True, but I'd question your sanity if you thought my brief confirmation of the general concept was anything remotely close to an "exact" description of what typically happens. ;)

Edited 3 Years Ago by deceptikon

Deceptikon: Point taken.

Labdabeta: I personally prefer NASM, but the one that comes with the GNU Compiler Collection (and hence is the default for Code::Blocks and FSF packages in general) is GAS. The problem with GAS is that it uses a notation based on the older AT&T UNIX assemblers, and which is radically different from the Intel-style assemblers such as MASM and NASM. A good overview of the diferences between the two syntaces can be found on the OSDev wiki. While it isn't too difficult to get used to AT&T style, most Windows programmers are more familiar with the Intel format.

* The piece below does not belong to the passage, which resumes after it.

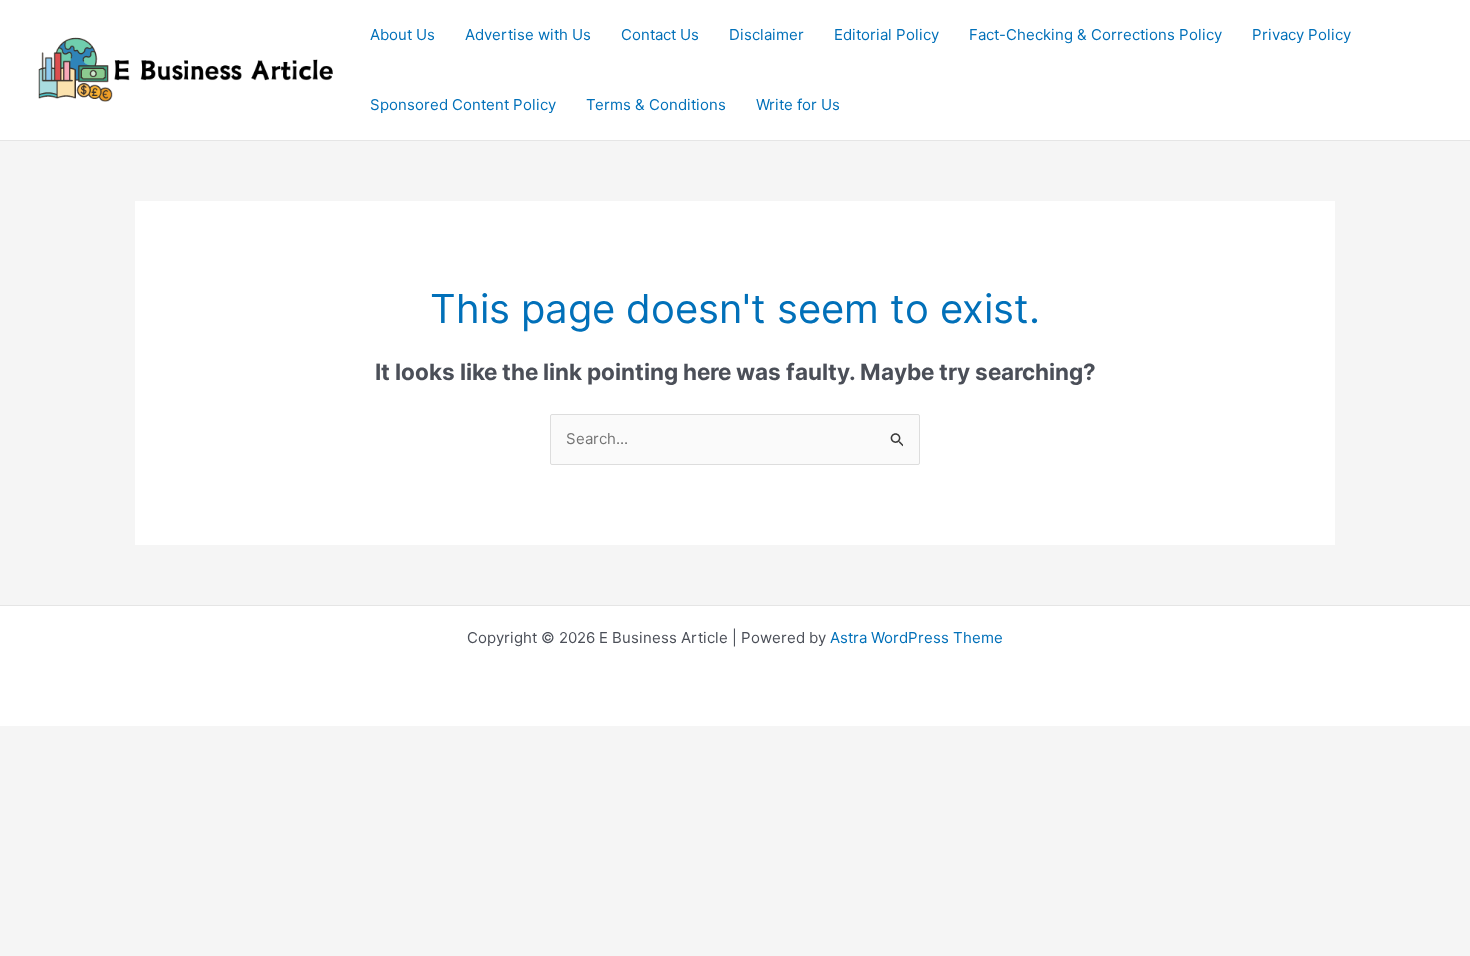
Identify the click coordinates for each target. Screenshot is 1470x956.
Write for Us (798, 104)
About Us (402, 34)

Edited 3 Years Ago by Schol-R-LEA

It seems like writing a program to convert from Intel to AT&T and back again wouldn't be very hard. Is it possible to get an Intel style assembler to work with Code::Blocks. And if so where could I download it? All I want to be able to do is run this: someAssembler.exe mySourceFile.asm myOutputFile.exe. As of right now I am using an odd... thing... It converts asm code to c code then compiles it... IMO it sorta defeats the purpose of assembly, no? Anyways a simple executable that works on simple command line arguments would be perfect.

For assembly I've always preferred OllyDbg. However, I've never run it through an IDE, always separately in its own UI. In fact, I've never used an IDE for assembly code that wasn't embedded in C or C++... ;p

Edited 3 Years Ago by deceptikon

Ok... it turns out code::blocks kinda sucks with stand-alone assemblers. It always wants them to shove the assembly code into a library rather than just execute it. So I guess I will write my code in the editor (for syntax highlighting, etc) then assemble it on its own. OllyDbg looks decent, but I really like MSCodeView's interface. Is there any way to use it with NASM instead of MASM?